THE FORSAKEN (Forsaken #1)
Lisa M. Stasse
Simon & Schuster
Received from author for review
THE STORY (from Goodreads)
As an obedient orphan
of the U.N.A. (the super-country that was once Mexico, the U.S., and
Canada), Alenna learned at an early age to blend in and be quiet—having
your parents taken by the police will do that to a girl. But Alenna
can’t help but stand out when she fails a test that all
sixteen-year-olds have to take: The test says she has a high capacity
for brutal violence, and so she is sent to The Wheel, an island where
all would-be criminals end up.
The life expectancy of prisoners
on The Wheel is just two years, but with dirty, violent, and chaotic
conditions, the time seems a lot longer as Alenna is forced to deal with
civil wars for land ownership and machines that snatch kids out of
their makeshift homes. Desperate, she and the other prisoners concoct a
potentially fatal plan to flee the island. Survival may seem impossible,
but Alenna is determined to achieve it anyway.
The Forsaken is one of those stories that causes us to become increasingly introspective as events unfold, forcing us to take a good long look at ourselves as individuals as we wonder if the things we value about who we are would stand a fighting chance of survival were we to be dropped into the middle of a largely lawless society. The line between the drones with their messiah-like leader and the villagers that quickly take Alenna under their wing seems so clearly drawn, our confidence that we would obviously be on the side of sanity and rationality slowly deteriorating the more time we spend with Alenna on the island, and we read on feeling the full weight of our own conscience as we can’t help but ask ourselves difficult questions about what we might be willing do or believe if it meant staying alive.
The terrifying world into which Alenna is so brutally thrust when she’s sentenced to a life destined to be horrifically truncated is a captivating one, the inherent distrust and island politics as intriguing to us as the myriad of mysteries the island itself harbors. Our minds churn frantically from the moment Alenna awakens disoriented in the same place she saw the day before through the safety of a video feed, constantly theorizing as to who is responsible for Alenna’s predicament and what the ultimate purpose is for isolating certain individuals. Ms.

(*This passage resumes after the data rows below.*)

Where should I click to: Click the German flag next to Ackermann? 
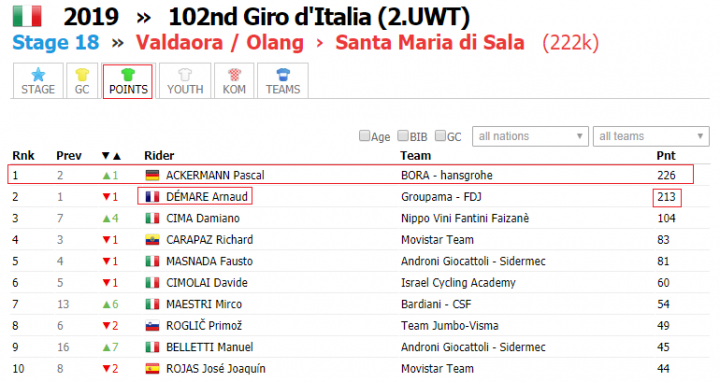tap(152, 175)
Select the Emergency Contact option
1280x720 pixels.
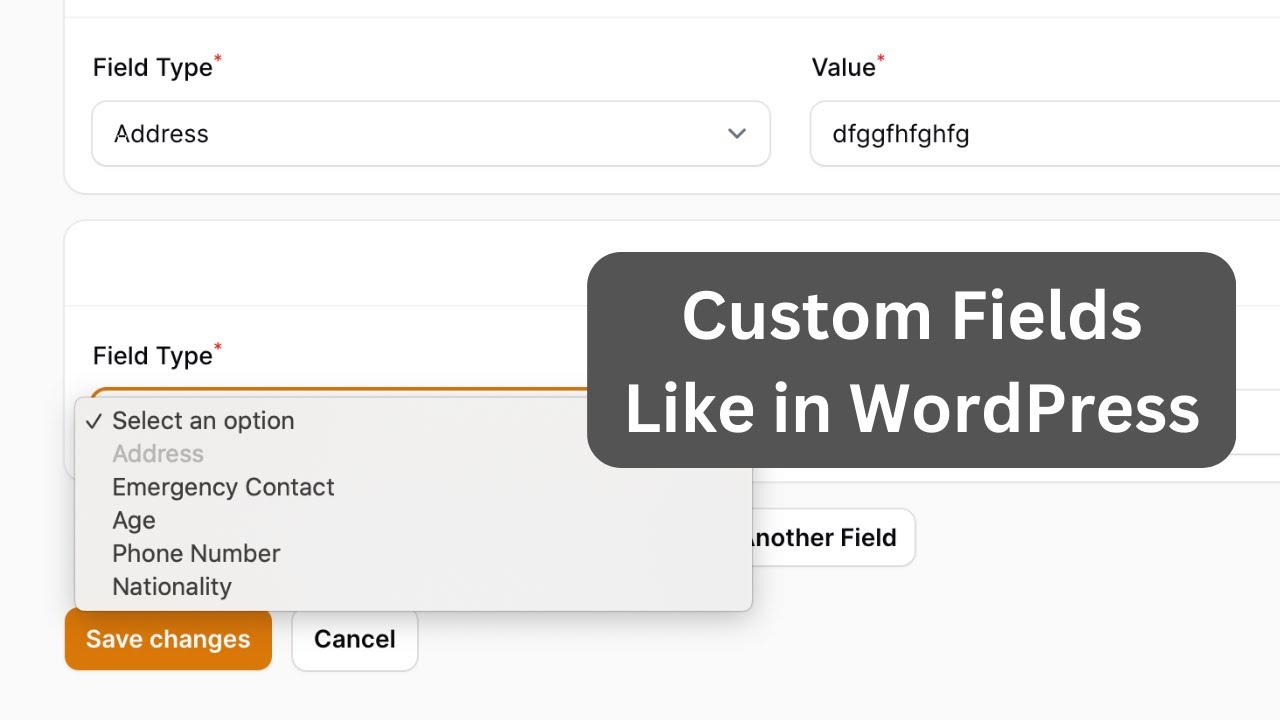coord(223,487)
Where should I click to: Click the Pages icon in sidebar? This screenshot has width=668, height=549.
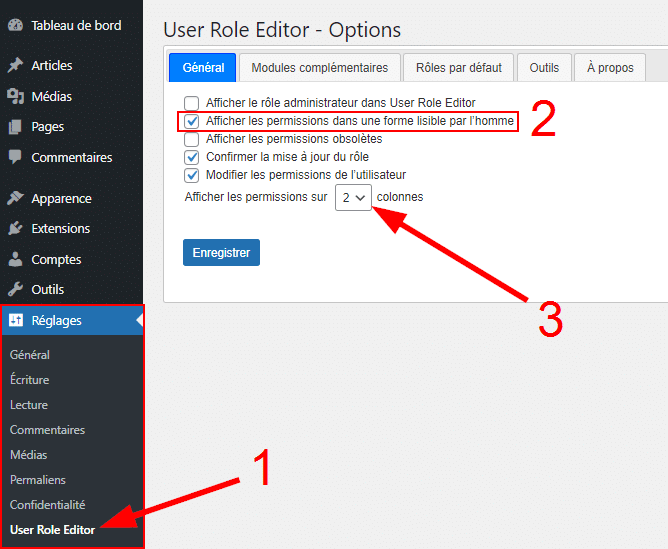15,127
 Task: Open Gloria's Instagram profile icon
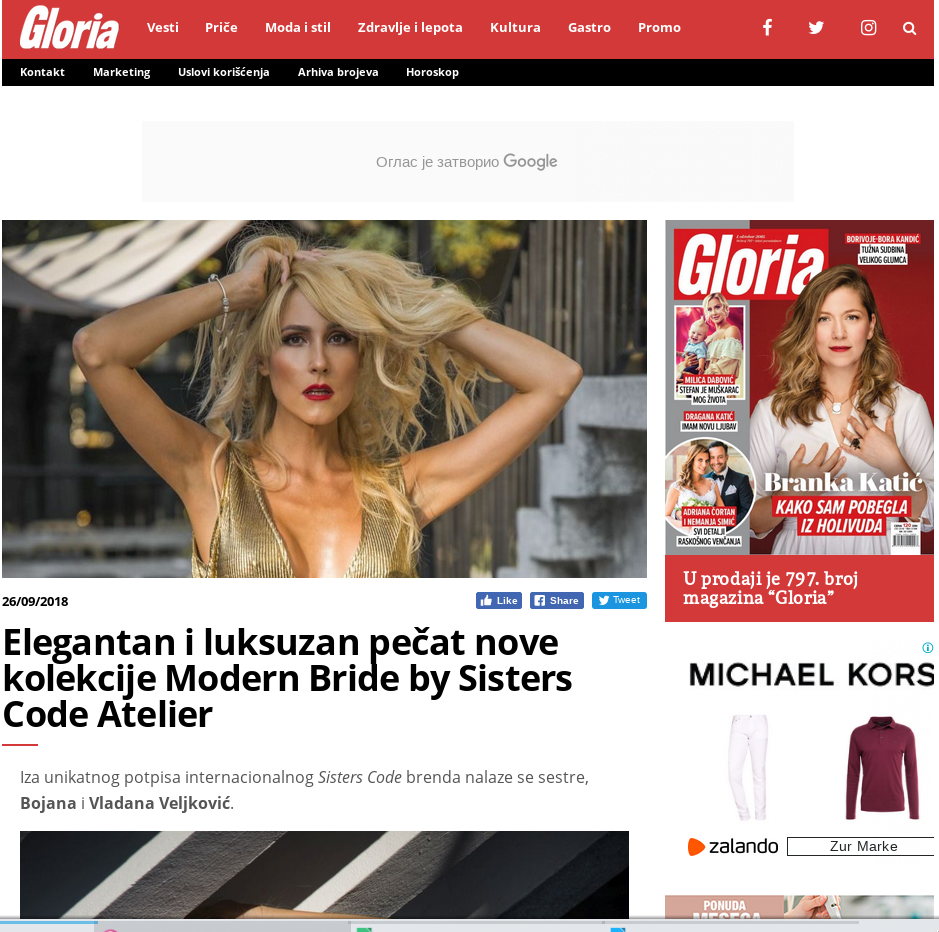pos(868,28)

Stasse adeptly places breadcrumb after breadcrumb before us, giving us a solid path to follow without ever being completely obvious, ensuring we feel as though we’ve accomplished something when one question is answered even as numerous new questions spring forth from the latest revelations.
While the world of the wheel and the “what would I do” questions it raises keep us invested in the story, the character relationships leave just a touch to be desired. Attachments seem to form rather quickly despite the rampant trust issues each resident of the blue sector suffers from, and though we more than understand Alenna’s desperate need to believe in those around her so she can find some small sliver of comfort amidst the suffocating darkness of the unknown, the lightening-fast relationships formed between her and Liam as well as her and Gadya have us raising our brows slightly in question. Gadya seems to run through a full gamut of emotions on a daily basis, friendly one moment and then threatening the next, making it difficult for us to draw on the strength of their friendship when danger and death find them. Alenna’s romance with Liam is much the same, the love between them bursting forth suddenly and seemingly without warning before it’s ripped away and we’re left slightly confused and hollow.
Despite our reservations as to the authenticity and genuineness of the characters’ affections both romantically and platonically, The Forsaken is a strong dystopian read that leaves us craving more – more answers, more time with the characters, and more breadcrumbs to lead us on the right path to solving another mystery. Ms. Stasse has created a world we are profoundly happy we can escape at any moment unlike Alenna and company, but even as we walk away when the real world calls, we find our minds lingering back on the wheel and all its disturbing complexities.